Bagikan:

JAKARTA - Pavel Durov, pendiri dan CEO aplikasi pesan instan Telegram, resmi didakwa oleh seorang hakim Prancis dalam penyelidikan terkait kejahatan terorganisir yang diduga terjadi melalui platform tersebut. Meski demikian, Durov dibebaskan dengan jaminan setelah membayar 5 juta euro (Rp85,4 miliar) dan diwajibkan melapor dua kali seminggu kepada polisi serta dilarang meninggalkan wilayah Prancis.

Penuntut umum Paris, Laure Beccuau, menyatakan bahwa hakim menemukan cukup bukti untuk melanjutkan penyelidikan terhadap Durov atas semua tuduhan yang menyebabkan penangkapannya empat hari lalu. Tuduhan tersebut termasuk dugaan keterlibatan dalam penyediaan platform untuk transaksi ilegal, distribusi gambar pelecehan anak, perdagangan narkoba, penipuan, penolakan memberikan informasi kepada pihak berwenang, pencucian uang, dan penyediaan layanan enkripsi kepada pelaku kejahatan.

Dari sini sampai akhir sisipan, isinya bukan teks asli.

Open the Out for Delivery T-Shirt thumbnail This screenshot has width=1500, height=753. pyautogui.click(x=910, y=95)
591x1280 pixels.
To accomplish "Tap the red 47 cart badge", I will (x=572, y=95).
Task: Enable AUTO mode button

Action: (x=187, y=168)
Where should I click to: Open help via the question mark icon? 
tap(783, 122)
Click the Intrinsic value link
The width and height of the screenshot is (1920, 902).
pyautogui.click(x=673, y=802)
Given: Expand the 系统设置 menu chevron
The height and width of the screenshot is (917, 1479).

Meski didakwa secara resmi, status ini tidak otomatis berarti Durov bersalah atau akan disidangkan. Penyelidikan ini bisa memakan waktu bertahun-tahun sebelum diputuskan untuk dilanjutkan ke pengadilan atau dihentikan.

Penangkapan Durov di bandara dekat Paris pada Sabtu malam 24 Agustus telah memicu perdebatan tentang batas antara kebebasan berbicara dan penegakan hukum. Kasus ini juga menyoroti hubungan yang rumit antara pemerintah dan Telegram, yang saat ini memiliki hampir 1 miliar pengguna, serta menjadi peringatan bagi perusahaan teknologi lain yang menolak bekerja sama dengan pihak berwenang terkait dugaan ilegalitas di platform mereka.

Telegram sejauh ini tidak banyak berkomentar mengenai penangkapan Durov. Dalam sebuah pernyataan pada Senin, 26 Agustus,  perusahaan menyatakan bahwa mereka mematuhi hukum Uni Eropa dan bahwa moderasi di platform mereka berada dalam "standar industri dan terus ditingkatkan." Telegram juga menegaskan bahwa Durov "tidak memiliki apa pun untuk disembunyikan dan sering bepergian di Eropa."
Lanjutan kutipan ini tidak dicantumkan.